16. The device according to claim 12, wherein the one or more processors are further configured to perform at least one of following:
determining and launching a sixth service model, from a sixth service model set, that matches function and resource usage information based on the function and resource usage information of the electronic device;
determining and launching a seventh service model, from a seventh service model set, that matches user information based on the user information of the electronic device;
determining and launching an eighth service model, from an eighth service model set, that matches model usage information based on the model usage information of the electronic device; or
determining and launching a ninth service model, from a ninth service model set, that matches operating mode information based on the operating mode information of the electronic device.

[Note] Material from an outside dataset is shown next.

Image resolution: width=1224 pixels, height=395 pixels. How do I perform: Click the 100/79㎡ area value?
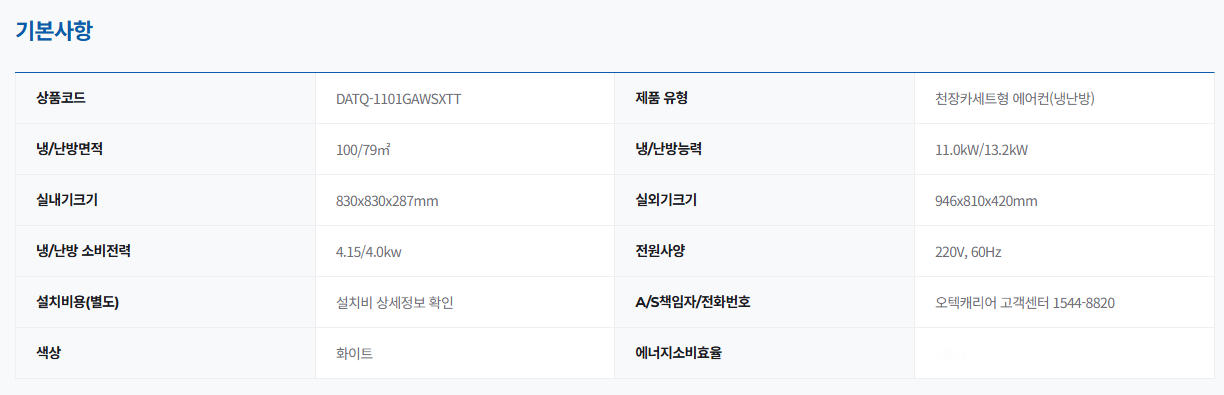pyautogui.click(x=363, y=150)
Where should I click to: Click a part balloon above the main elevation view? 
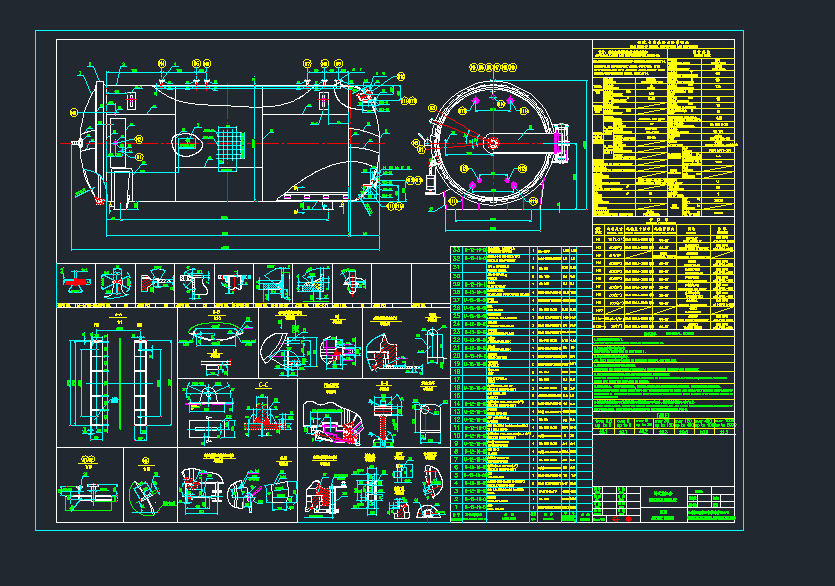[x=160, y=62]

17. The device according to claim 11, wherein the one or more processors are further configured to perform at least one of following:
monitoring usage parameters of the first target service model in real time, and calculating an adaptation value of the first target service model based on the usage parameters as the adaptation value between the first target service model and the target application, wherein the usage parameters are indicator parameters that indicate the user experience of the first target service model; or
monitoring interaction data between a target operator and the first target service model in real time, and calculating the adaptation value between the first target service model and the target application based on the interaction data.
18. The device according to claim 11, wherein the one or more processors are further configured to perform at least one of following:
when the adaptation value changes to fall within a first threshold range, controlling the electronic device to switch from running the first target service model to launching the second target service model, wherein the first threshold range is able to cause an order of the second target service model in a target service model set where the first target service model is located to change to a first order; or
when the adaptation value changes to fall within a second threshold range, controlling the electronic device to switch from running the first target service model to launching the second target service model, wherein the second threshold range is an adaptation value range of the second target service model in the target service model set where the first target service model is located.
19. The device according to claim 18, wherein the one or more processors are further configured to perform:
when it is detected that the adaptation value of the second target service model changes to fall within a third threshold range, controlling the electronic device to switch from running the second target service model to launching the first target service model or a third target service model,
wherein the third threshold range may cause an order of the first target service model or the third target service model in the target service model set to change to the first order.
20. A non-transitory computer readable storage medium containing a computer program that, when being executed, causes at least one processor to perform:
in a process of an electronic device running a target application, in response to a target triggering event, launching a first target service model, wherein the first target service model is configured to provide a target functional service;
monitoring an adaptation value between the first target service model and the target application; and
when the adaptation value changes to fall within a target threshold range, controlling the electronic device to switch from running the first target service model to launching a second target service model, wherein a quality of a functional service provided by the second target service model is better than a quality of a functional service provided by the first target service model, and/or a user experience of the second target service model is better than a user experience of the first target service model.